Not a Satire: Refracting the Black Reproductive

by James A. Bacon

I bring to your attention a flier promoting an event — “Refracting the Black Reproductive” — held at the University of Virginia last week. My intent is not to critique the substance of what Samantha Pinto, an English professor from the University of Texas at Austin, had to say. To discuss her thinking, I would have to understand her… which I do not. Rather my point is to illustrate how the language of academic leftists has gotten so inbred and arcane — and Ms. Pinto is a teacher of English, mind you — that it has become incomprehensible to ordinary Americans.

Here’s how Pinto described what she planned to discuss:

I ask: How might a transnational feminist politics represent the multiple demands on the Black womb through rather than against the tensions of individual and collective rights? How might we turn toward African, Caribbean and US-based Black feminist expressive culture for models of engagement with the reproductive that center vulnerability, ambivalence, uncertainty, disutility, and temporariness, all of which challenge ideals of autonomy and community?

In case you had difficulty deciphering the meaning, the flier contains this helpful context:

Diasporic Black feminisms have long carried the reproductive — symbolic, social, and material — into and through generations, disciplines, geographies, and discourses.

Clear now?

I have no doubt that there is a clique of radical feminist theorists in academia who read each others’ esoteric articles, books, and book reviews and who actually understand each other. But by employing such terms as “the reproductive” and “the Black womb,” the meaning of which only they comprehend, academic feminism today resembles the mystery cults of the ancient world which perpetuated a secret knowledge intelligible to insiders… but only to insiders.

People should be free, of course, to engage in whatever form of bizarre and convoluted philosophizing that they wish. I would go so far as to say — and I’m sure some of my conservative friends would disagree — that there is a place for some such fringe thinking in academia. It is a sign of intellectual health and vigor when ideas from a wide range of viewpoints collide in a university setting.

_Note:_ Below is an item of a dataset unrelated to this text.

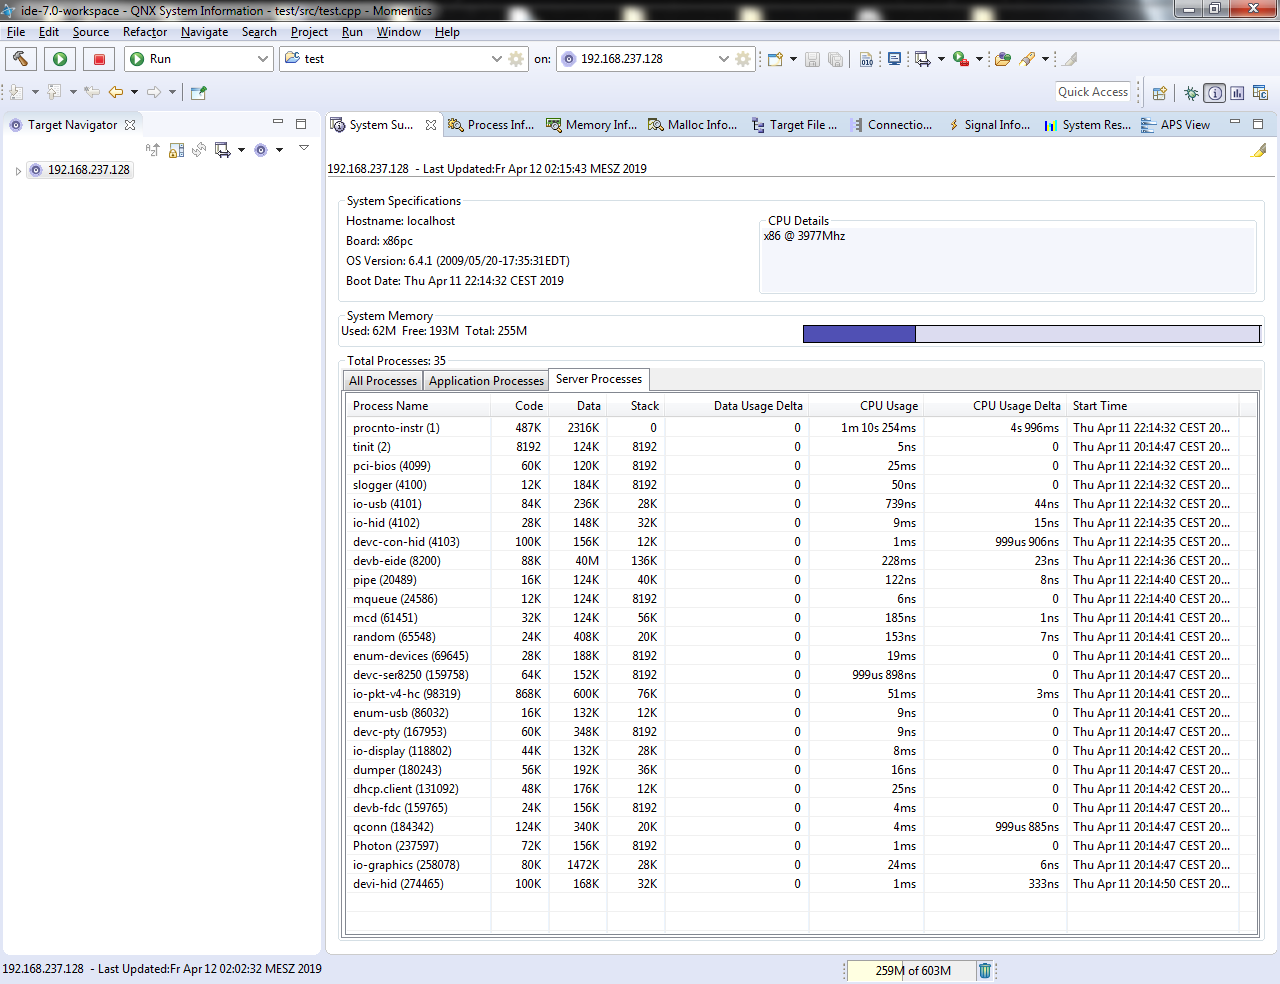This screenshot has height=984, width=1280.
Task: Click the QNX System Profiler perspective icon
Action: [x=1237, y=93]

The problem comes when universities fail to recognize that fringe thinking is, well… fringe thinking. (Especially when nearly all of fringe thinking emanates from the leftist side of the ideological spectrum.) Not all ideas are equally worth entertaining, and some thinking is relegated to the intellectual margins for a reason. When some bodies of thought are so steeped in obscurantism that they are inaccessible to the broad mass of the student body, there is a real problem. Governing boards should perk up, pay attention, and ask if such programs are worth the resources they consume.

Ms. Pinto’s speech was promoted by UVA’s Department of Women, Gender & Sexuality (WGS). The WSG website lists 13 faculty members (including tenure-track and postdoctoral fellows) and one administrator, which is not a large department. But nearly 50 faculty members from other departments are listed as “affiliated,” which means that majors can count courses given by those professors toward their WSG degree requirements.

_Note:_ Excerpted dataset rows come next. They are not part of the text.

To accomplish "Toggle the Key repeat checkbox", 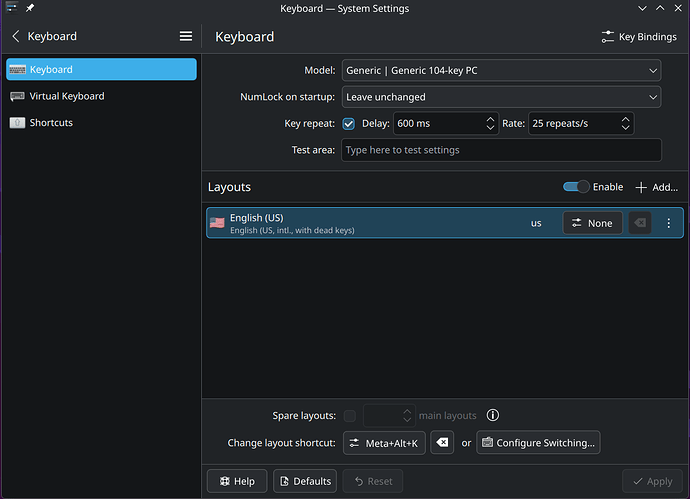I will (x=348, y=124).
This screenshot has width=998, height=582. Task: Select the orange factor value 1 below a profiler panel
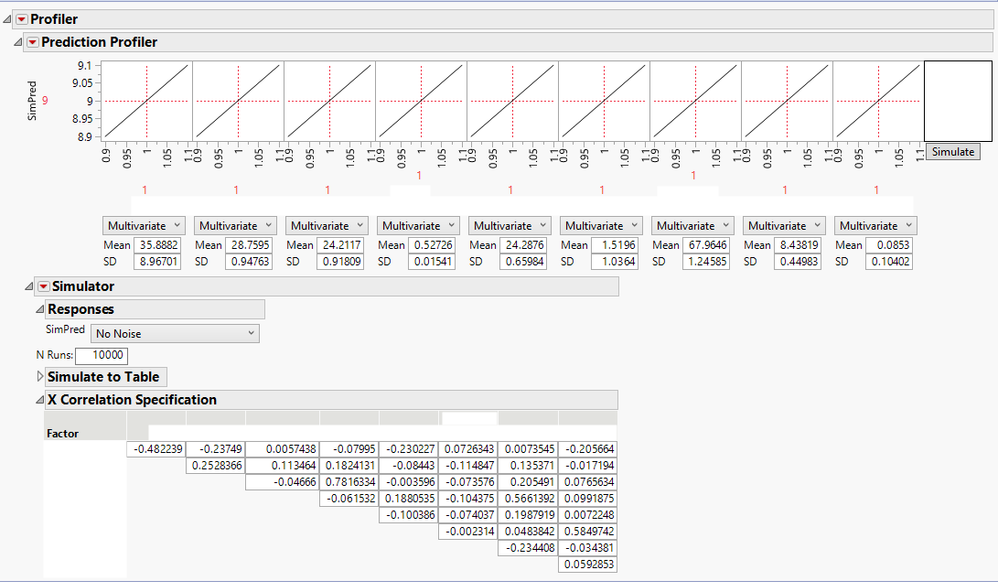coord(145,188)
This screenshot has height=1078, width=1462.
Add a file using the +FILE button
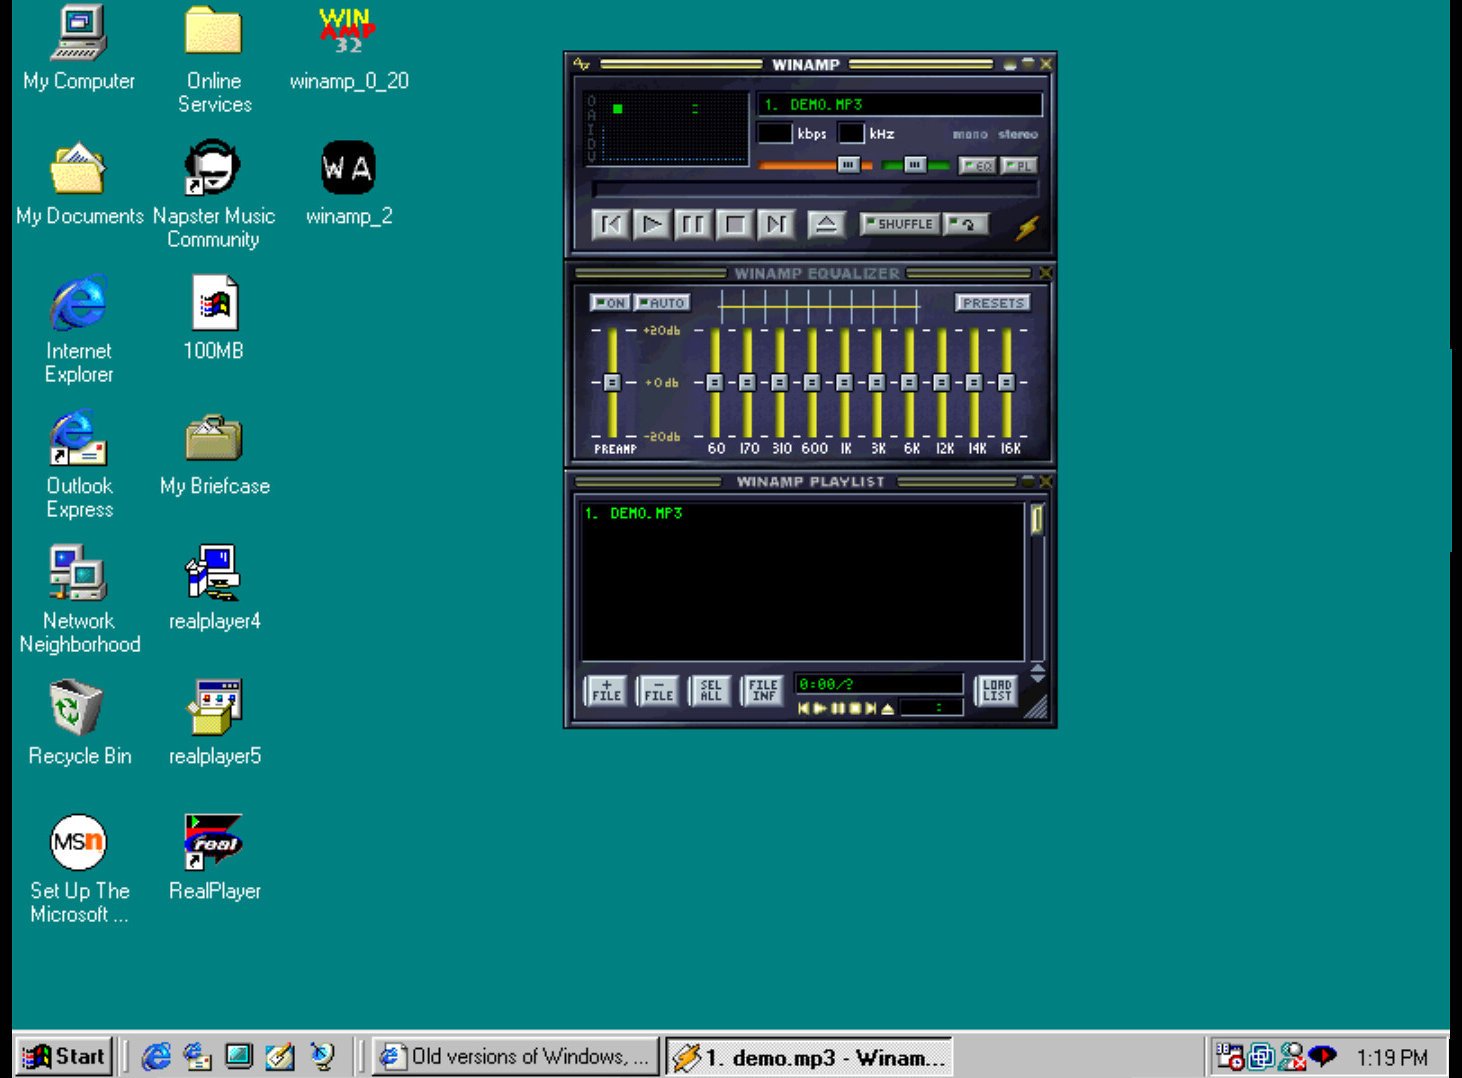[x=605, y=689]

For all the resources devoted to the program, only 41 students graduated from UVA in 2021-22 (the most recent year for which data is available) with a degree classified as “women’s studies” by the State Council for Higher Education in Virginia (SCHEV).

It has not escaped the notice of the people running the WSG department that some students might worry if a degree in women, gender and sexuality has value in the marketplace. Put more indelicately, after spending $120,000+ on a UVA education, will the bearers of a WSG degree be able to find a job in their field?

The WSG website assures visitors that, no, expertise in such topics as “women’s political participation,” “body politics, “lesbian/gay parenting” and “transgender concerns” won’t make them toxic in the job market. WSG provides the following helpful list of jobs that a WSG major might fill:

  • Marketing Assistant for National Museum of Women in the Arts
  • Lobbyist for the ACLU
  • Public Relations Associate for Girls Ink online magazine
  • Development Associate for non-profit organizations
  • Employee for International Centre for Missing and Exploited Children
  • Screenwriter
  • Employee for American Bar Association, working on CEDAW issues (Convention on the Elimination of All Forms of Discrimination Against Women)
  • Lawyer
  • Legislative Assistant on Capitol Hill
  • Analyst for Democratic polling and consulting firm
  • Fundraiser for domestic violence shelter
  • Communications Director for Greenpeace
  • Social worker
  • Director of Communications at United Way
  • Staff at a battered women’s shelter
  • Affirmative Action Officer
  • Family counselor
  • Women’s health coordinator
  • Clinical therapist

Apparently, a demand does exist for such credentials in the government and the nonprofit advocacy worlds (although it must be noted that the number of jobs will likely diminish once the Department of Government Efficiency (DOGE) finishes squeezing the grift out of the federal budget).

While jobs might continue to be available, it remains an open question whether mastering the arcane vocabulary of WSG studies helps graduates in the performance of those jobs. Does WSG jargon actually facilitate communication with ordinary people? I have my doubts. But one never knows. Academic speak has a way of slipping into the national discourse. Perhaps one day in the not-too-distant future we’ll all be debating the refracting of the Black reproductive.